Problem => Beginning with the line that holds "Where should I" and ending with the last line below, please copy every line exactly, add nothing, and leave out the pictures.

Provided entries =>
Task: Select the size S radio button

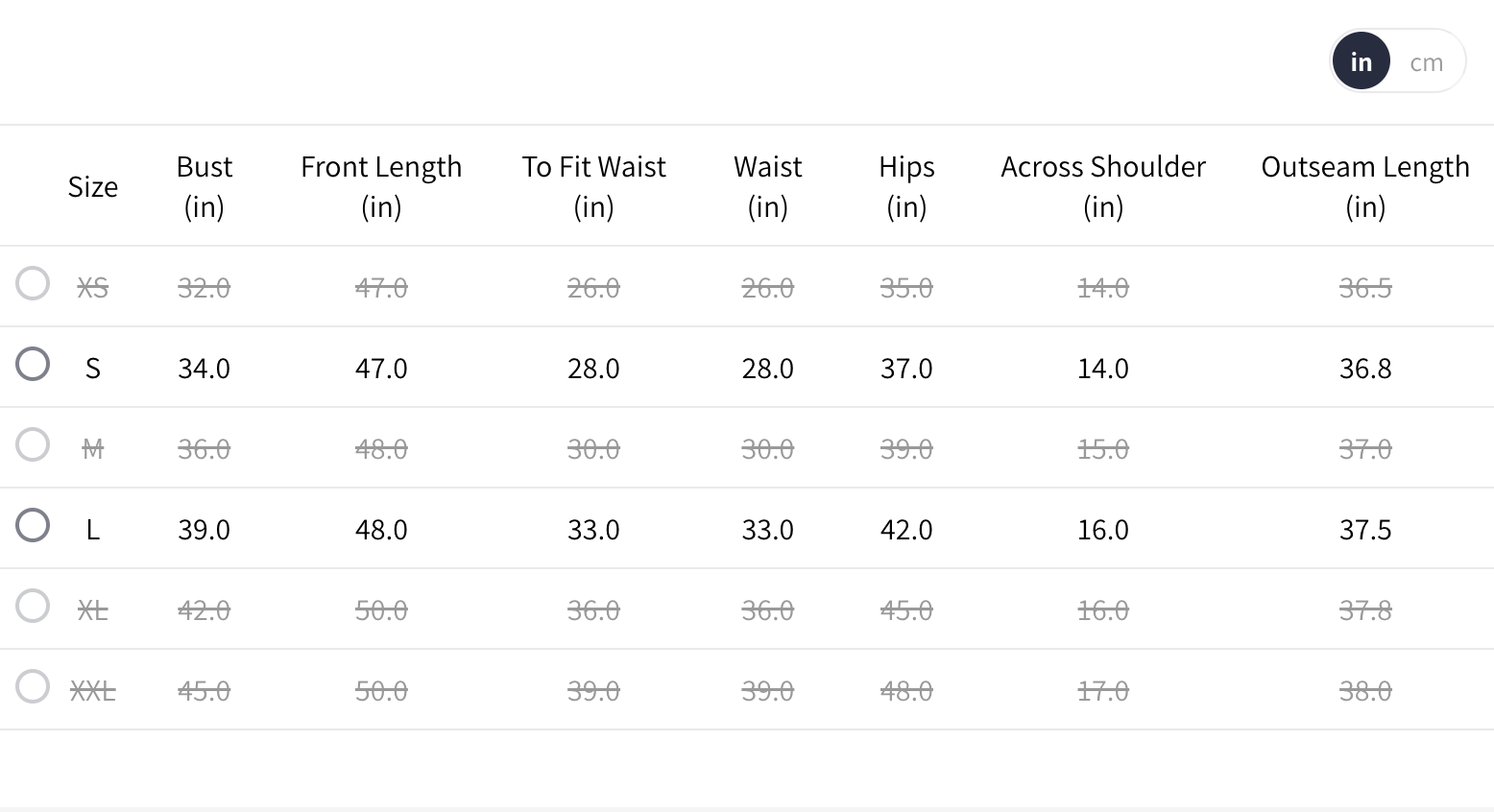Action: [33, 365]

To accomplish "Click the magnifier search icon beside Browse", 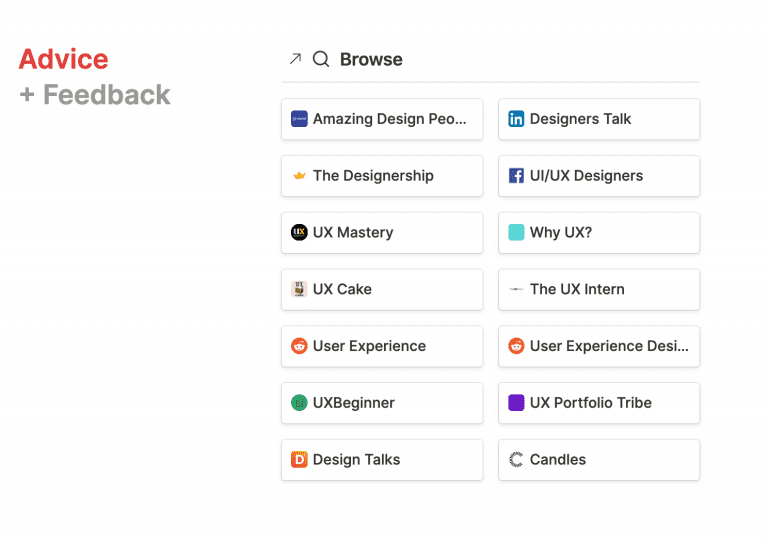I will pos(321,59).
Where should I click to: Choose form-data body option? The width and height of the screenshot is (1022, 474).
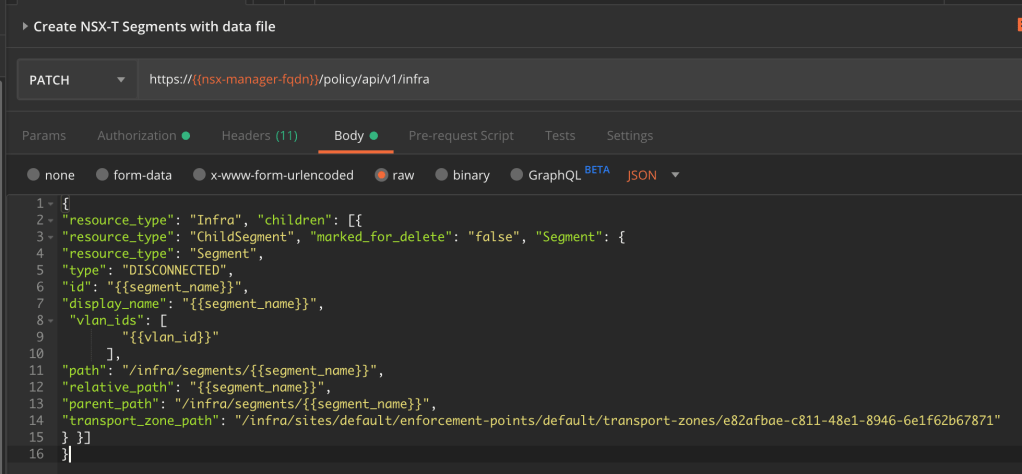pos(102,175)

Answer space =>
Where should I click to: Choose form-data body option? The width and height of the screenshot is (1022, 474).
pos(102,175)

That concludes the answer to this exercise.